* **Tarefas propostas**
1. Reproduza o texto sobre os gastos de Janja de "Ademais, quando o" a "marido ao poder.".
2. Prossiga o texto sobre os gastos de Janja a partir do ponto em que ele para.

* **Trecho selecionado**
Na política, escândalos de gastos supérfluos sempre despertam indignação. Recentemente, os gastos de Janja, primeira-dama, com viagens, eventos e estruturas de apoio, provocaram debates intensos. Nesse contexto, a reação pública é de revolta diante da ostentação paga com dinheiro coletivo. Entretanto, mais do que um episódio isolado, essa situação funciona como espelho. Os gastos não são apenas reflexo de uma figura pública; são reflexo da própria sociedade que a sustenta.
O problema não está apenas no valor gasto, mas no padrão repetido. O uso do bem coletivo para fins pessoais não nasce em Brasília, nasce no cotidiano. Está no funcionário que leva material do escritório para casa, no empresário que sonega impostos acreditando que o sistema é “rico demais para sentir falta”, no cidadão que busca sempre a vantagem sem medir o custo social. A diferença é que quando a apropriação é feita por quem ocupa o poder, ela se torna amplificada e mais visível.
Desse modo, a sociedade que normaliza o “jeitinho” legitima o abuso no topo. O político eleito é produto da cultura que o escolhe. Se a maioria vota pensando apenas no benefício próprio, seja um cargo, uma bolsa, um favor ou um privilégio específico, o resultado é previsível: líderes que reproduzem exatamente essa lógica, mas em escala maior. Os gastos supérfluos do poder são, portanto, a versão ampliada do egoísmo coletivo.
Dados reforçam essa análise. Segundo a Transparência Internacional, o Brasil ocupa a 104ª posição no Índice de Percepção da Corrupção (2023), atrás de países como Namíbia e Arábia Saudita. Esse baixo desempenho não se deve apenas aos governantes, mas também à conivência social. Pesquisas do Datafolha apontam que 34% dos brasileiros afirmam que “pequenas corrupções” são aceitáveis em determinadas situações. Essa tolerância cotidiana abre espaço para que, no topo, abusos ainda maiores sejam cometidos sem o devido choque moral.
Ademais, quando o alicerce de uma casa está comprometido, não é surpresa que as paredes desmoronem. Da mesma forma, quando a base da sociedade legitima o uso do coletivo para fins privados, a política apenas reproduz o que já foi ensinado no alicerce. Os gastos de Janja são apenas uma das rachaduras visíveis, mas a estrutura já estava fragilizada antes mesmo da chegada de seu marido ao poder.

* **Dados para revisão**
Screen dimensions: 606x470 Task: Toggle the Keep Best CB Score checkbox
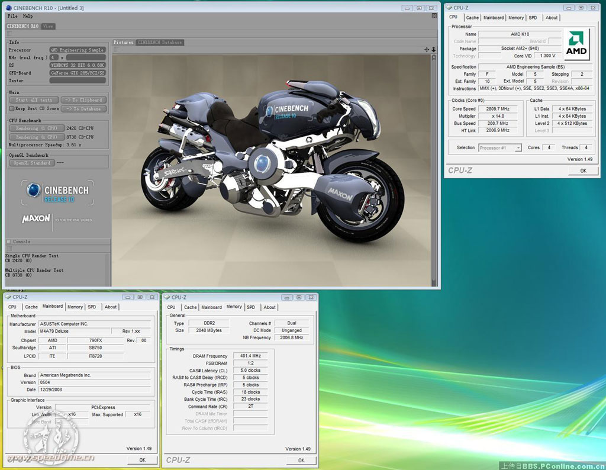pos(11,109)
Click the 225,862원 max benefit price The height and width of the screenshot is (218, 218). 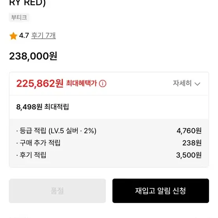(40, 83)
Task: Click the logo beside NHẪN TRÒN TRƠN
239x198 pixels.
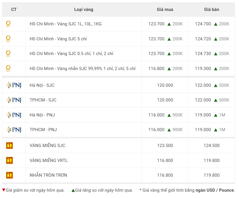Action: [x=9, y=175]
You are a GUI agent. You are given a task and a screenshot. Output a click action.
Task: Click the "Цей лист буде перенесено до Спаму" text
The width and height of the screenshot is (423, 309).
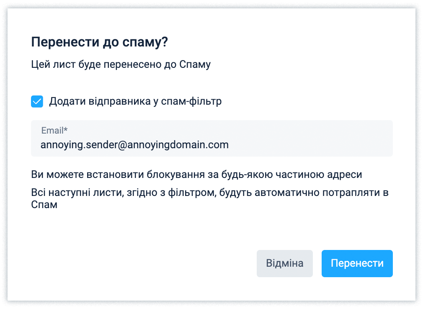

* **Respostas do exercício**
1.
Ademais, quando o alicerce de uma casa está comprometido, não é surpresa que as paredes desmoronem. Da mesma forma, quando a base da sociedade legitima o uso do coletivo para fins privados, a política apenas reproduz o que já foi ensinado no alicerce. Os gastos de Janja são apenas uma das rachaduras visíveis, mas a estrutura já estava fragilizada antes mesmo da chegada de seu marido ao poder.

2.
Esse ciclo perpetua a escassez. Enquanto recursos são drenados para privilégios, a população continua sem serviços básicos de qualidade. O egoísmo de curto prazo, seja de um político que gasta milhões em viagens, seja de um cidadão que vota buscando apenas o próprio interesse, impede que se invista no longo prazo. Assim, a escassez não é um acidente, é consequência de escolhas conscientes e repetidas.
A filosofia liberal enfatiza a responsabilidade individual como base da prosperidade. Ayn Rand dizia que a realidade não pode ser ignorada sem custo. E a realidade é que cada vez que se escolhe a vantagem imediata em detrimento do princípio, a conta volta para toda a sociedade. Os gastos de Janja não são exceção, são sintoma. Dessa forma, o verdadeiro problema não está apenas em quem governa, mas em quem legitima o governante.
A indignação seletiva, criticar o gasto da primeira-dama enquanto se normaliza a vantagem pessoal no dia a dia, revela incoerência. É nesse ponto que a sociedade precisa se olhar no espelho: se há desejo de se ter políticos éticos, é preciso primeiro agir com ética no cotidiano. Se o anseio é por menos privilégios no poder, é necessário parar de premiar o privilégio nas urnas.
Em conclusão, os gastos de Janja são mais do que desperdício. São reflexo de um padrão coletivo, de uma sociedade que alimenta seus líderes com o mesmo egoísmo que pratica. Enquanto o voto for guiado pela busca de benefícios imediatos, a perpetuação da escassez será inevitável. Afinal, o desperdício no topo nada mais é do que a versão ampliada do desperdício que é aceito em cada.